Other games which drift closer or further away from so called “walking simulators” than the likes of Dear Esther – which is probably the poster child for them – include Firewatch (it has adventure elements, but ultimately you can’t not reach the end), The Starship Damrey (some puzzles and even shooting, but the actual aim is to discover the story), Attack of the Friday Monsters, and even Little Inferno approaches it. Perhaps the pinnacle of the genre for me, so far at least (I’ve not played The Vanishing of Ethan Carter yet, which may come close), is Everybody’s Gone to the Rapture.

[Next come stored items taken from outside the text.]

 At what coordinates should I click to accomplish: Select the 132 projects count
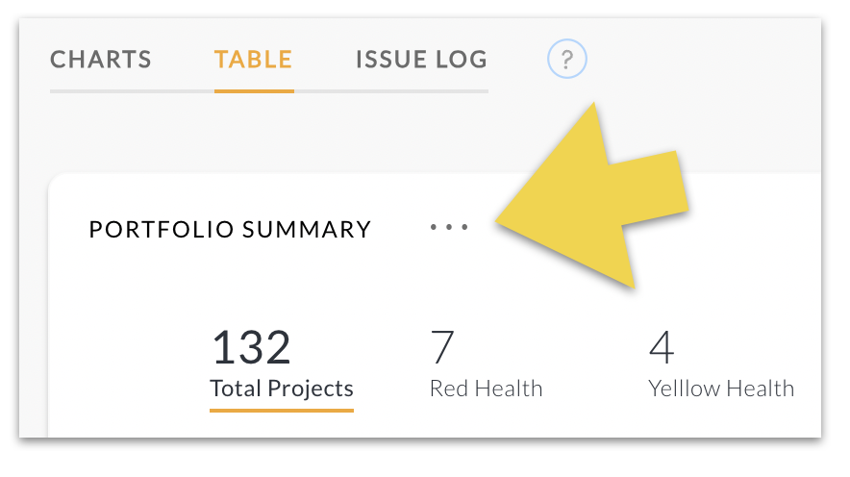point(251,347)
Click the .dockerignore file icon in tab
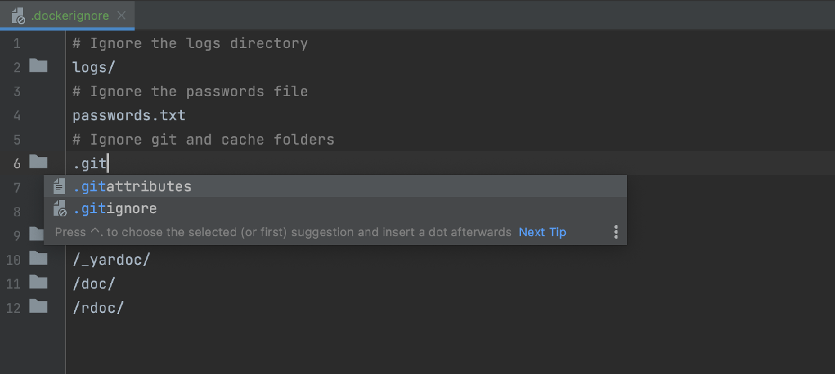835x374 pixels. pyautogui.click(x=19, y=16)
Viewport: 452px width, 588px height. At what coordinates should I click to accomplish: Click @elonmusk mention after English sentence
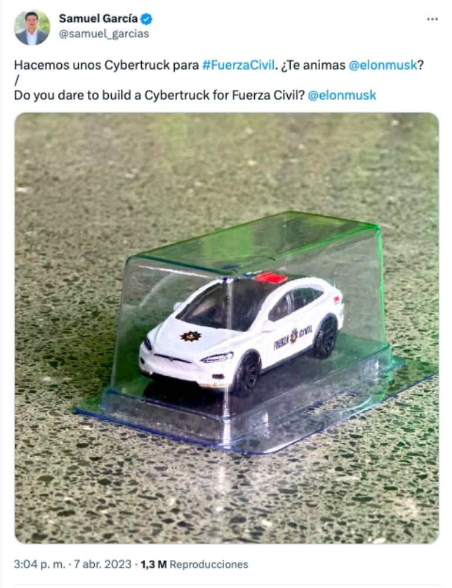pyautogui.click(x=342, y=95)
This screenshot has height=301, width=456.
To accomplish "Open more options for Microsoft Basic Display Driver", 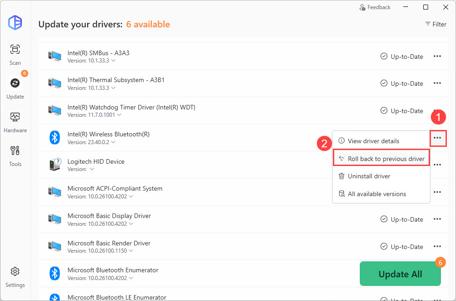I will click(x=437, y=219).

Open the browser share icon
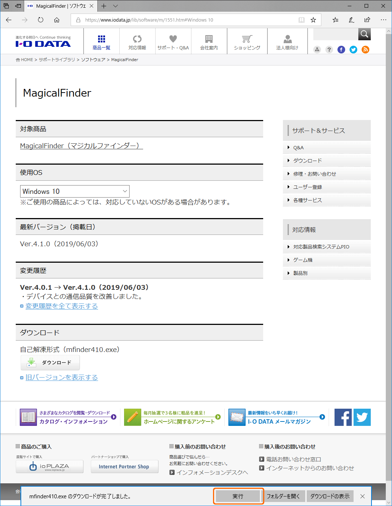coord(367,20)
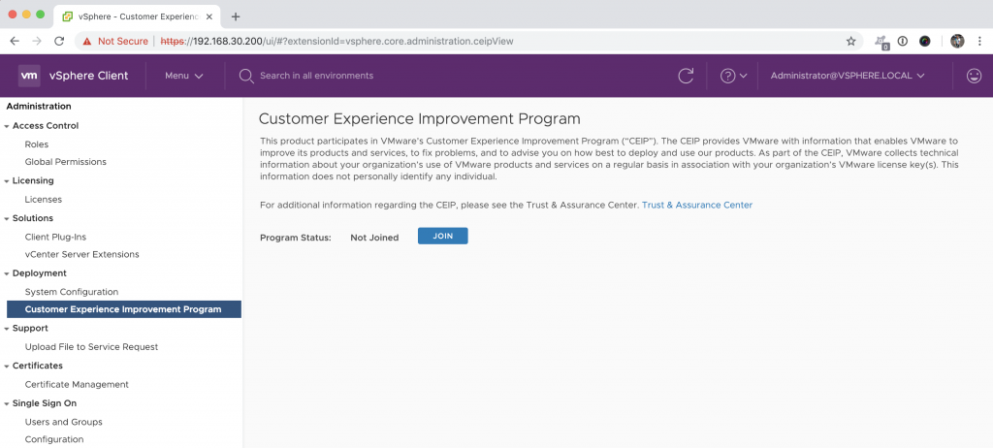Click the VMware vm logo

(x=29, y=76)

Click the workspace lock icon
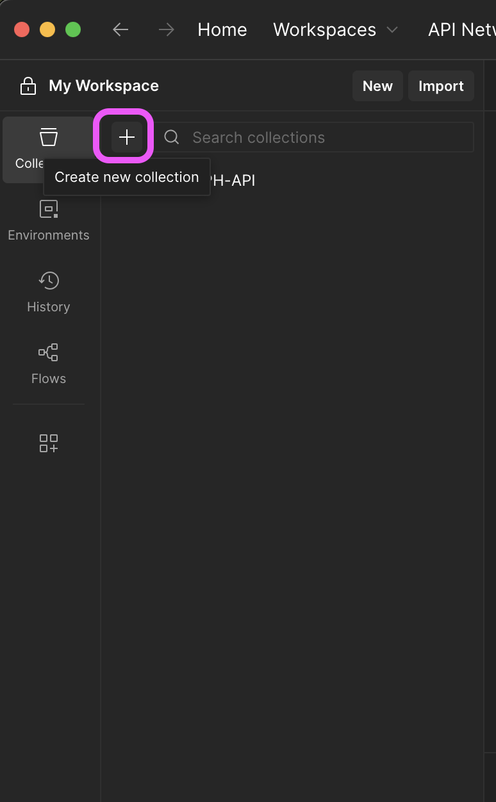(x=28, y=85)
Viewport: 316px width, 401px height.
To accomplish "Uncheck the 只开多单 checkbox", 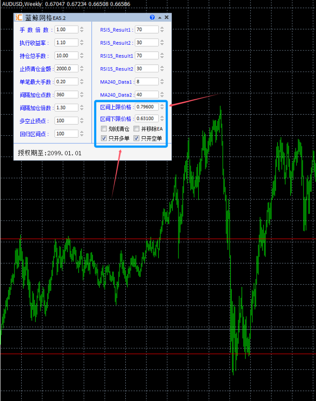I will pos(104,138).
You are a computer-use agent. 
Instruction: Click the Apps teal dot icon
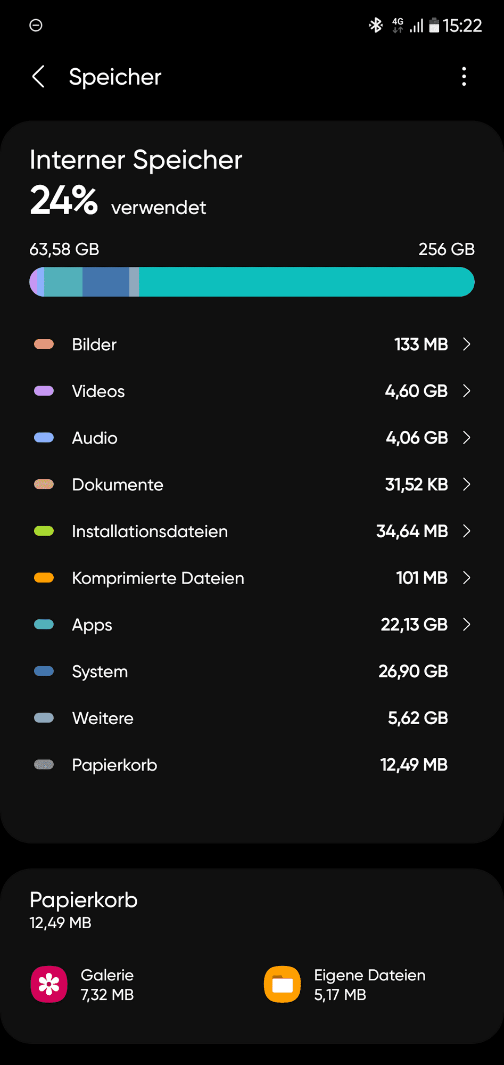click(x=44, y=624)
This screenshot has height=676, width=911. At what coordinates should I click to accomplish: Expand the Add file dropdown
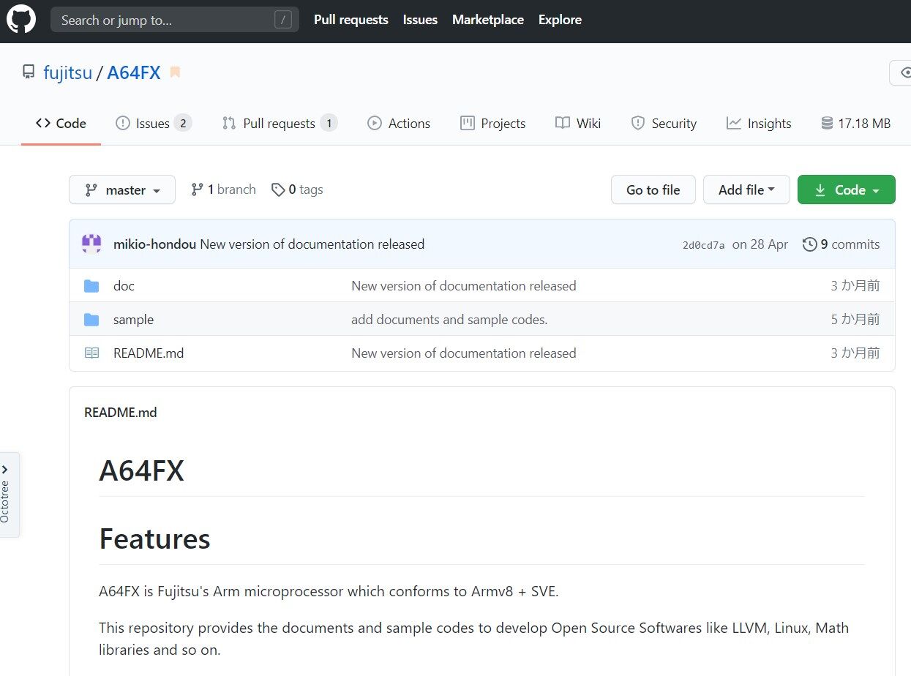coord(746,189)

It has no puzzles. You can pretty much skip to the end. There are red herrings, lots of irrelevant stuff to look at, and so many Raleigh Burners it’s untrue. But: there’s an excellent narrative to discover, piece together, and interpret. In fact, there isn’t just the story of possible aliens inhabiting technology that arches the whole game, but there are so many substories involving the characters who have disappeared and some of these are even more interesting than the main one. From the serious to the mundane, some relating to The Event, others not. Relationships, loss, crisis of confidence, financial ruin, xenophobia. It’s Emmerdale crossed with Close Encounters of the Third Kind, and I loved almost everything about it. Not bad for a game from a genre I ridiculed not so long ago.
In Walking Simulators you may just walk, but that is missing the point. In a good one, you don’t even realise all you’re doing is walking. When you read a book, all you’re doing is reading but that isn’t the point, is it? The point is you’re absorbing the story as you read. Why can’t you do the same as you walk?